• PROBLEM STATEMENT: Report back every line of the entries that contains "blue", exactly as written.

[RECORD SET — start]

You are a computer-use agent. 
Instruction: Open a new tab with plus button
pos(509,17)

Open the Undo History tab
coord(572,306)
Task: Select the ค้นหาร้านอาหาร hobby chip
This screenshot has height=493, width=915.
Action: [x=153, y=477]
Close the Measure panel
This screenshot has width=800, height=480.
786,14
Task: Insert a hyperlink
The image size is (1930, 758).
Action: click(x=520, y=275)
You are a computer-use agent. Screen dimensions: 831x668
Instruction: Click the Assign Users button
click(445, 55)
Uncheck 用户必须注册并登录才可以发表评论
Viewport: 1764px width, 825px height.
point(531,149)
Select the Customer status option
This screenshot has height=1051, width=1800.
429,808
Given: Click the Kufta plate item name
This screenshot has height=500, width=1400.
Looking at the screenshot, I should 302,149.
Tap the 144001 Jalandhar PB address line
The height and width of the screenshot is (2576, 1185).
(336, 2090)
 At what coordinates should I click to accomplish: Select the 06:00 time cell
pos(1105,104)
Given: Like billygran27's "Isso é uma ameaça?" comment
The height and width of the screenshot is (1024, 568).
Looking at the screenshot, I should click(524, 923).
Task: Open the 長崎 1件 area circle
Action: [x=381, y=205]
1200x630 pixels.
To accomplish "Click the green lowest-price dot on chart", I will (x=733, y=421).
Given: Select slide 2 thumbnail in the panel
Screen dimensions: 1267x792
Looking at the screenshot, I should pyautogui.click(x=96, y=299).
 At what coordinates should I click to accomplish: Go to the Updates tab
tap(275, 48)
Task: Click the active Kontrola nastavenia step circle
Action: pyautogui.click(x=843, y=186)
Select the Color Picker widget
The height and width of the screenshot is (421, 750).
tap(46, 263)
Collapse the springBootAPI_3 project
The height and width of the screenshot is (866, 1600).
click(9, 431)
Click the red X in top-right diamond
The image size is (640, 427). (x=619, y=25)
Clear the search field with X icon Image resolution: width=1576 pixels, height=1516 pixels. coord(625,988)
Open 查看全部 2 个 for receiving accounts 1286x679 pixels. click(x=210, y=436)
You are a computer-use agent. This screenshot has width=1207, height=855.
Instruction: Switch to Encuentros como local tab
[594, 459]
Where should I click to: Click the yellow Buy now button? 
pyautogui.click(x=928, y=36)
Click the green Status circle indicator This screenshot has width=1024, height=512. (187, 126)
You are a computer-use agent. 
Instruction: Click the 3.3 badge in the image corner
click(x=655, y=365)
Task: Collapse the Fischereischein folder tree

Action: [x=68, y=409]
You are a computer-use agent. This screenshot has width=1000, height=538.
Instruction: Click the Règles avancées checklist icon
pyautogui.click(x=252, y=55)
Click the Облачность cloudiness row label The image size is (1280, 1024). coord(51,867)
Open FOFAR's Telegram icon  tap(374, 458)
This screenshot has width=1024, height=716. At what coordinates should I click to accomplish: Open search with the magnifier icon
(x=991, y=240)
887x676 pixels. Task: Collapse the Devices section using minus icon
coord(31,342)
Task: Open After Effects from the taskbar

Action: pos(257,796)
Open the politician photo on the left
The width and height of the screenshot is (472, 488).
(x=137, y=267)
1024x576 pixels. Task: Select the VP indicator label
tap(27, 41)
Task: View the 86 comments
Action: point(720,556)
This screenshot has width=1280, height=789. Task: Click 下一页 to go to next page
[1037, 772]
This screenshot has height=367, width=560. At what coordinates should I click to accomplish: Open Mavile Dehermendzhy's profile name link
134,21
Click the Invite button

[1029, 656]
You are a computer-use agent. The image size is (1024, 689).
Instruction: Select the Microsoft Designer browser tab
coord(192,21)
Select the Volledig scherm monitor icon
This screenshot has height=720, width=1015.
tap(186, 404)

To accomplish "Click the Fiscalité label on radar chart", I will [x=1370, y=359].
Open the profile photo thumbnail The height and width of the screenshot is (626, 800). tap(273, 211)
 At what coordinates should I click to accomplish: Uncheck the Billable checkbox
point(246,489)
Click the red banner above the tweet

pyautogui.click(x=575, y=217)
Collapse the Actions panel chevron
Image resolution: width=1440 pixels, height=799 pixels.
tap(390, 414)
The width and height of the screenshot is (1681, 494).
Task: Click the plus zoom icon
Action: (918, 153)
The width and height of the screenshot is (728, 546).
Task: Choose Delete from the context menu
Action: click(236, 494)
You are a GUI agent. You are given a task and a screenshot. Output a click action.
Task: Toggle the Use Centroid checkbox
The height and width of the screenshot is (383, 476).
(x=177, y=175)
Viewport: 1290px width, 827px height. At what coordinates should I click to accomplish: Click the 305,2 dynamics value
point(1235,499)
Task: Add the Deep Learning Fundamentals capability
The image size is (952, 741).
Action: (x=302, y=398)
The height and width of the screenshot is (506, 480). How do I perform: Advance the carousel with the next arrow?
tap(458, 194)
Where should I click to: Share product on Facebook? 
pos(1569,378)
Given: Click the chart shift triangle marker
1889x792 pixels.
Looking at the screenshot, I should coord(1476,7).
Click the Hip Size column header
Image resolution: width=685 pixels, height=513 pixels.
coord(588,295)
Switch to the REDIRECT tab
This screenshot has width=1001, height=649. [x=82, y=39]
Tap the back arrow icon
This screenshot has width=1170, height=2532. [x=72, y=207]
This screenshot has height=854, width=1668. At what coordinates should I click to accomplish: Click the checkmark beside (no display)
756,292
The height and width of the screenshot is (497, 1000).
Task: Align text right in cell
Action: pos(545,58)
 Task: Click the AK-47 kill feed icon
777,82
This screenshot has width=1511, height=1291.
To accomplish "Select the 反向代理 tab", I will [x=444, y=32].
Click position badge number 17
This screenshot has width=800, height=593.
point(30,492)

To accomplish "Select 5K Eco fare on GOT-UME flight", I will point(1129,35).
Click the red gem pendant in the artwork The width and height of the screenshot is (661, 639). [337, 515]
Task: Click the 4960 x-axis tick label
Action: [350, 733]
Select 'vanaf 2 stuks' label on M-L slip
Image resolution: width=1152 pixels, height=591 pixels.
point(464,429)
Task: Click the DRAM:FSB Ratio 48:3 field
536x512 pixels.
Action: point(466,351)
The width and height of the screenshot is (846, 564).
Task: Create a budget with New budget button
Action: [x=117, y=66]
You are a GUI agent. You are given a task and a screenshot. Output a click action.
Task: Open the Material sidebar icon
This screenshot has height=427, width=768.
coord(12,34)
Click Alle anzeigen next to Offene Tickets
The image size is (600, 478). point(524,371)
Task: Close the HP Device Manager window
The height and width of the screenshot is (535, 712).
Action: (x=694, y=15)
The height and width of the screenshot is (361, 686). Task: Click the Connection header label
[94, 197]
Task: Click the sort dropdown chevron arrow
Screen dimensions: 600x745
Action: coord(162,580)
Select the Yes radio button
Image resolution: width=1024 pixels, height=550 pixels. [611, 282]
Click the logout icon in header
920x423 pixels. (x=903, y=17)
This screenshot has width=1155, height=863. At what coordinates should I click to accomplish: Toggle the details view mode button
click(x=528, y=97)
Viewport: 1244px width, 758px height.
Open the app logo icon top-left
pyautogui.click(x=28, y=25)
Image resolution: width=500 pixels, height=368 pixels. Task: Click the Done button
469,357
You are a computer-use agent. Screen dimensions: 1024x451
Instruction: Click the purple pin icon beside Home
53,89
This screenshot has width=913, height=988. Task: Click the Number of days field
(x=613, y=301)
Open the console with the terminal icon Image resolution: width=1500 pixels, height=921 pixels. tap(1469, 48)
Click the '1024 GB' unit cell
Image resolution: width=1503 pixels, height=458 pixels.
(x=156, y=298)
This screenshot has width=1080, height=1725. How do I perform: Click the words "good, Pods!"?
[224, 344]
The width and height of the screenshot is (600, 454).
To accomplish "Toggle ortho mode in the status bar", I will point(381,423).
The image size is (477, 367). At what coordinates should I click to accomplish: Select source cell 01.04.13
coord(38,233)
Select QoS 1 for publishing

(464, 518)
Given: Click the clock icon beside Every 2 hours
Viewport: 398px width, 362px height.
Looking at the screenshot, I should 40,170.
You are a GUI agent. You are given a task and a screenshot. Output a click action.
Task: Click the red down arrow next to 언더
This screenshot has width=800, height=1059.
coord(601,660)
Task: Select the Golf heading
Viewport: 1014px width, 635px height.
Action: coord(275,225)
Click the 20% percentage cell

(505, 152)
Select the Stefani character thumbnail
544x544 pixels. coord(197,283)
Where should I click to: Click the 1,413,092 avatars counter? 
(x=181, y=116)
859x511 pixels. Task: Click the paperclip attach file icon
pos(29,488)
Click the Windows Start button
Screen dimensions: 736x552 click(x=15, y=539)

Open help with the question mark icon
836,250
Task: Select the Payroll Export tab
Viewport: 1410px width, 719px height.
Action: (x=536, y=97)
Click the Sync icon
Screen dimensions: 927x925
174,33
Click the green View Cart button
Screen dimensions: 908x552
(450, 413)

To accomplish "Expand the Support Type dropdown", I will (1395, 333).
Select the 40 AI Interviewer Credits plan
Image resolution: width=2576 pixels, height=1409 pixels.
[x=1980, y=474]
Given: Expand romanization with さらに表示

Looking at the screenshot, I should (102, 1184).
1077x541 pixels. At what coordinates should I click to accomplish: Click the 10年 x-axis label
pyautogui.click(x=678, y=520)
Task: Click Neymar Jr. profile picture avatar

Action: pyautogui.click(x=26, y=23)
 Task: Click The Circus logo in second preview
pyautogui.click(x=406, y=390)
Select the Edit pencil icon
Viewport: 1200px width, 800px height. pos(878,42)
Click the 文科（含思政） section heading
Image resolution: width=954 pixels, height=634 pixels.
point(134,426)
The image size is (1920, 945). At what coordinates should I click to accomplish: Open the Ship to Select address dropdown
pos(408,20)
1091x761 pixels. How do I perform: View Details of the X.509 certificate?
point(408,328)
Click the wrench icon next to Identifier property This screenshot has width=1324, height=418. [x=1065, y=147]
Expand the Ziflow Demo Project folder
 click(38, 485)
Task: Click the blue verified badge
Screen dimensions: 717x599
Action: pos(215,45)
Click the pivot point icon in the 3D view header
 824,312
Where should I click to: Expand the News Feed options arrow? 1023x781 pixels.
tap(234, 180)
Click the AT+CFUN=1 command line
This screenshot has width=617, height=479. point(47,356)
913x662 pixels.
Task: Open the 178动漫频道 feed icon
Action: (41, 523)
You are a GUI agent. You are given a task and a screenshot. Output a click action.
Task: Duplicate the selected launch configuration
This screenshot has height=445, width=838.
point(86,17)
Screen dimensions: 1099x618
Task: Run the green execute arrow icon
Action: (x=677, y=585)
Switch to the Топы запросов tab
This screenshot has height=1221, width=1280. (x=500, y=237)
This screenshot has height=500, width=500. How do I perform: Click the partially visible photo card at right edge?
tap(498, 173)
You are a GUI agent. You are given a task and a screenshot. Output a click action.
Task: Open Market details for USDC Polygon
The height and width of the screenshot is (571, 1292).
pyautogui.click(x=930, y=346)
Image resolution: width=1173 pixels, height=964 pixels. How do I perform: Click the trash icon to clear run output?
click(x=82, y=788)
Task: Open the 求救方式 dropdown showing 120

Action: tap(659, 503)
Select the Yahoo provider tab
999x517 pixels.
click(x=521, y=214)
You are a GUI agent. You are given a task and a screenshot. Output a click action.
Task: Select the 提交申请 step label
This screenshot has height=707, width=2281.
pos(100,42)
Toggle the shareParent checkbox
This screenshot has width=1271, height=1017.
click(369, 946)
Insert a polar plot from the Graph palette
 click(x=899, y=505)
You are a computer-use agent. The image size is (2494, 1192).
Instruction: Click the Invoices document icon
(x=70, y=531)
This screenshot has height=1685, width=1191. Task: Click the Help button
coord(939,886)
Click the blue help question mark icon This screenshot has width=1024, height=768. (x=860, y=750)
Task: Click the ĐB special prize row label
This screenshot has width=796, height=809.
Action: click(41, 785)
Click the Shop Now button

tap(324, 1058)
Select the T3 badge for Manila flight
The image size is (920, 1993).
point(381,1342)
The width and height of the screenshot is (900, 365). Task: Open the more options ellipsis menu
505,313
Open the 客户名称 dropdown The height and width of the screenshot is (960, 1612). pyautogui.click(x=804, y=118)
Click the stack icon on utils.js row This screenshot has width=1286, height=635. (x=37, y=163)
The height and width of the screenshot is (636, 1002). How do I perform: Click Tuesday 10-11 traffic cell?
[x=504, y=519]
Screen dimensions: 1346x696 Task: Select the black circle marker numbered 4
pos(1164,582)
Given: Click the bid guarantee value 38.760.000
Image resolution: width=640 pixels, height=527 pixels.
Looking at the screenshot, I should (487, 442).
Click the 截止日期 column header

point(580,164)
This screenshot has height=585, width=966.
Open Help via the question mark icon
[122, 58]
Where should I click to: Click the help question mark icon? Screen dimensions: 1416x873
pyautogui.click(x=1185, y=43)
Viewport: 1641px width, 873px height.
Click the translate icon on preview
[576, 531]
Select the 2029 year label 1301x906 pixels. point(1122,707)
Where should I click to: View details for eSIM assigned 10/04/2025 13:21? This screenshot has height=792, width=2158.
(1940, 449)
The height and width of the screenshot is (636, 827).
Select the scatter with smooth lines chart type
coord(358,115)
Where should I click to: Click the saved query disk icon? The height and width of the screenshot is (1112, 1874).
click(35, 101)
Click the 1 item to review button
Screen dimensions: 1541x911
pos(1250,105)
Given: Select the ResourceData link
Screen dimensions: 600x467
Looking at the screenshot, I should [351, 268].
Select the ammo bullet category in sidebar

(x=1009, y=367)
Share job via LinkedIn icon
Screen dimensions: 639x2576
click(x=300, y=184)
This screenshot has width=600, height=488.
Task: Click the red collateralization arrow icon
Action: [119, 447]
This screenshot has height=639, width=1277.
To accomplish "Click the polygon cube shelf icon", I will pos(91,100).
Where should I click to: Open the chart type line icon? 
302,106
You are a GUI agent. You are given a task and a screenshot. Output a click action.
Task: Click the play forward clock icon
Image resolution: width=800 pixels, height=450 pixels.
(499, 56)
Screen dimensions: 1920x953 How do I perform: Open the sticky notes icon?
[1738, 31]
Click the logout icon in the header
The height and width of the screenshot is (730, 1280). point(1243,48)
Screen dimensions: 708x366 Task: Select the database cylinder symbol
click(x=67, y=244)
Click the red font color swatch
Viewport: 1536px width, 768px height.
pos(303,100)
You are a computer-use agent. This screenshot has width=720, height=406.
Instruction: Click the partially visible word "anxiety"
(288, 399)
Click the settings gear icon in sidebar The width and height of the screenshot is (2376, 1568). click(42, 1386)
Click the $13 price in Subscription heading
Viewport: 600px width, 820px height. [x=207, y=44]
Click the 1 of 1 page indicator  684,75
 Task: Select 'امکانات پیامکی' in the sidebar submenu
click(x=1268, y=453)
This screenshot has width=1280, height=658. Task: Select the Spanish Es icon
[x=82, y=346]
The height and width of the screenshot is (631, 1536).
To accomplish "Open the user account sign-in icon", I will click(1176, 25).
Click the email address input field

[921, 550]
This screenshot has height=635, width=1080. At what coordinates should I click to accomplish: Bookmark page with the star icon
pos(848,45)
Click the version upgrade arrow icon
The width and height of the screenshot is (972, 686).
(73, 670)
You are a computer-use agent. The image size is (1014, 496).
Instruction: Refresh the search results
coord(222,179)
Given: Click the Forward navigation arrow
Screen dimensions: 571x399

[RECORD SET — finish]

• YOUR RESPONSE:
Task: Click the blue verified badge
Click the blue help question mark icon This screenshot has width=1024, height=768. (x=860, y=750)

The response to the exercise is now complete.